**Leestekst:**
━━━━━━━━━━
Het derde domein is de subjectificatie. In het domein van de subjectificatie staat de vorming van de persoon (subject) centraal en de ontwikkeling van zijn eigen identiteit en uniciteit, zijn autonomie en verantwoordelijkheid en het ontdekken van zijn drijfveren en passies.
Filosoferen met kinderen kan een bijdrage leveren in elk van de drie hierboven genoemde domeinen. De Amerikaanse filosoof Matthew Lipman (1923-2010) is de grondlegger van de kinderfilosofie. Lipman ontwikkelde als eerste een curriculum voor filosoferen met kinderen. Lipman zegt: “Een democratische samenleving moet alles in het werkstellen haar burgers op te voeden tot redelijke individuen; de kern van mijn methode is het ontwikkelen van redenerende individuen die woorden kunnen gebruiken in plaats van vuisten.” Filosoferen met kinderen kan daar volgens Lipman een bijdrage toe leveren doordat daarbij kritisch denken, creatief denken en “caring denken” (waarderend, empathisch denken) aanbod komt.
━━━━━━━━━━
**Gegeven informatie:**
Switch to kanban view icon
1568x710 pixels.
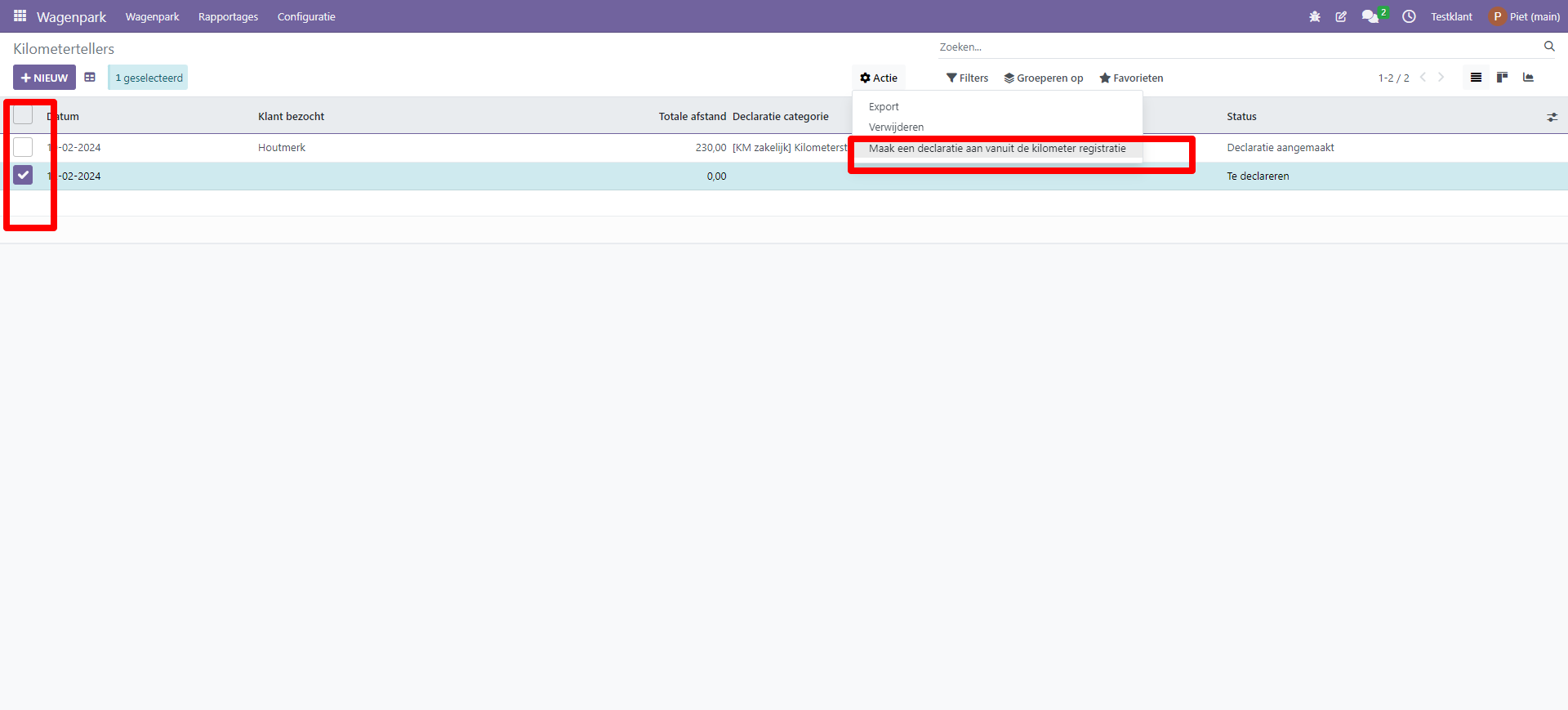point(1502,78)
━━━━━━━━━━
**Opdracht 1:**
Herschrijf de alinea uit de leestekst die begint met "Filosoferen met kinderen kan een bijdrage leveren" in een kortere vorm en behoud daarbij de belangrijkste feiten.
**Opdracht 2:**
Welke vormen van denken komen volgens Lipman in de leestekst aan bod bij filosoferen met kinderen? Noem ze allemaal.

**Antwoord 1:**
Filosoferen met kinderen kan bijdragen aan alle drie de domeinen. De Amerikaanse filosoof Matthew Lipman (1923-2010) is de grondlegger van de kinderfilosofie en ontwikkelde er als eerste een curriculum voor. Volgens hem moet een democratische samenleving haar burgers opvoeden tot redelijke individuen die met woorden redeneren in plaats van met vuisten. Filosoferen met kinderen helpt daarbij, omdat het kritisch, creatief en "caring" (waarderend, empathisch) denken aan bod laat komen.

**Antwoord 2:**
- kritisch denken
- creatief denken
- "caring denken" (waarderend, empathisch denken)